#### Dataset extract:
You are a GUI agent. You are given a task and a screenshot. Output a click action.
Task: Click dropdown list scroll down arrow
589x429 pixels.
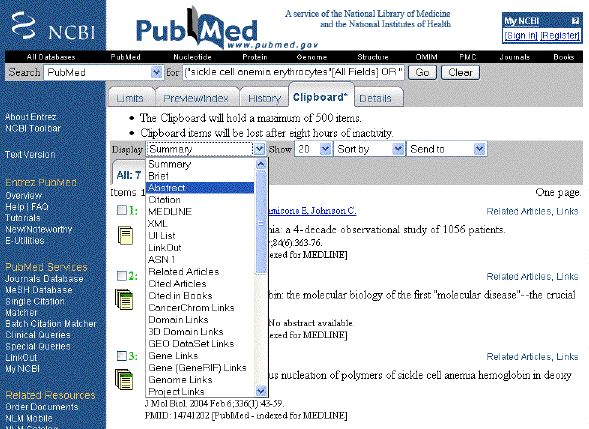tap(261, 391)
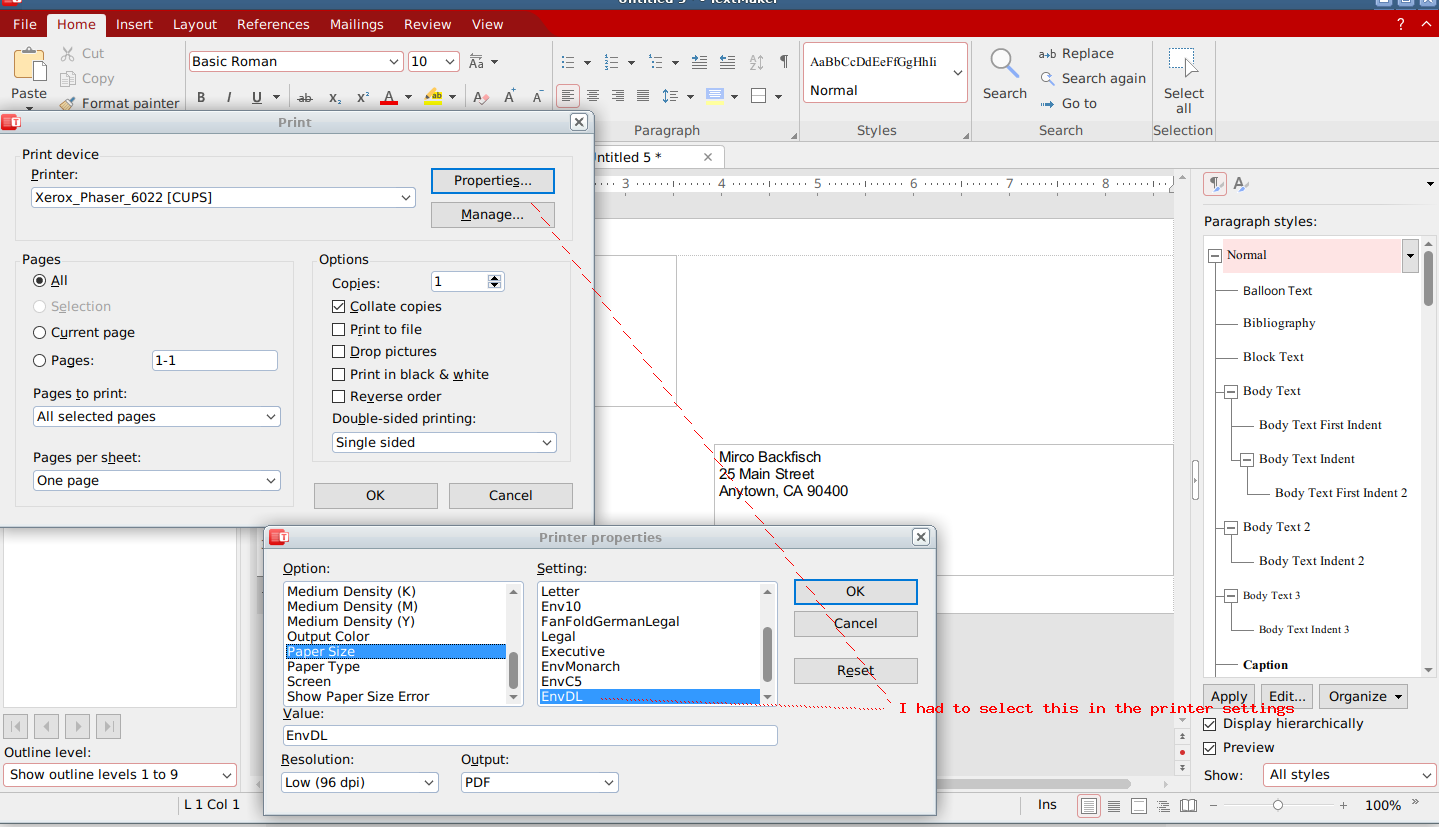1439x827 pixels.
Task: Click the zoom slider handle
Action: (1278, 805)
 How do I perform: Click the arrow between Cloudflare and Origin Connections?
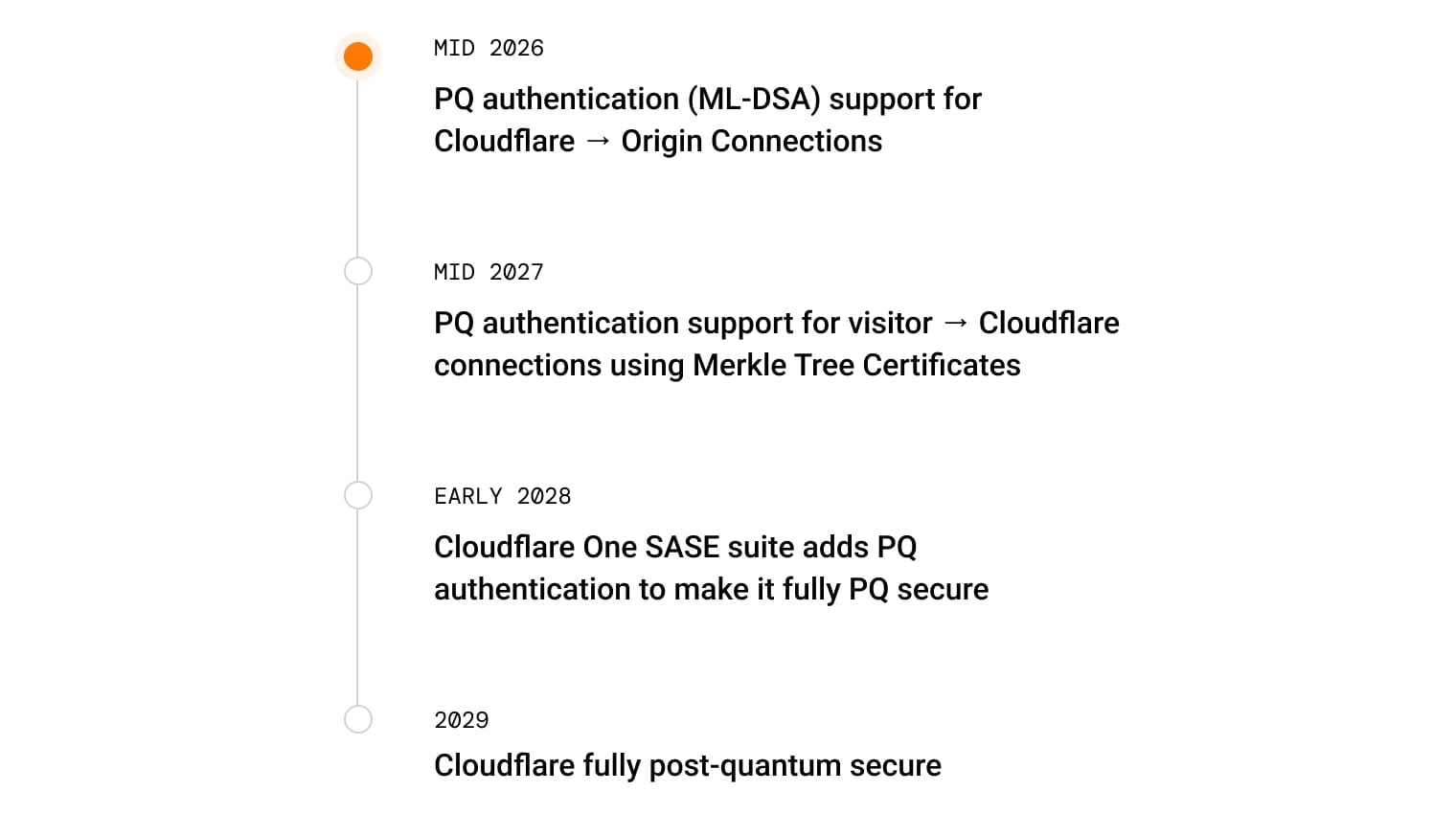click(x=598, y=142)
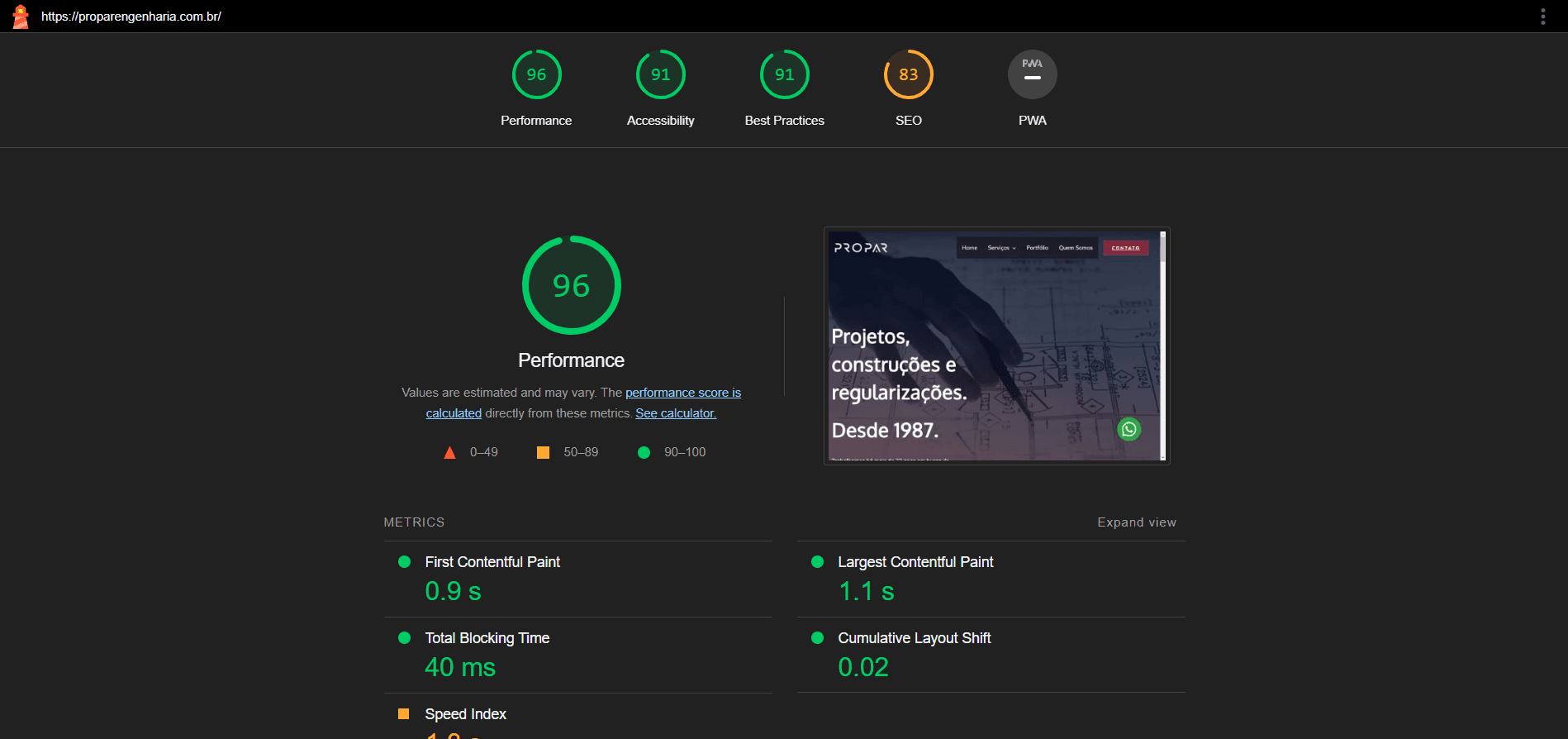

#### Activity:
Nothing but the lines from the one containing "Task: Click dropdown list scroll down arrow" through the final line of the records, both included and copied exactly, should appear in the answer; pictures stay out.

#### Solution for this exercise:
Task: Click dropdown list scroll down arrow
589x429 pixels.
tap(261, 391)
1439x827 pixels.
Task: Click the zoom slider handle
Action: (1278, 805)
 How do I perform: Click the arrow between Cloudflare and Origin Connections?
click(x=598, y=142)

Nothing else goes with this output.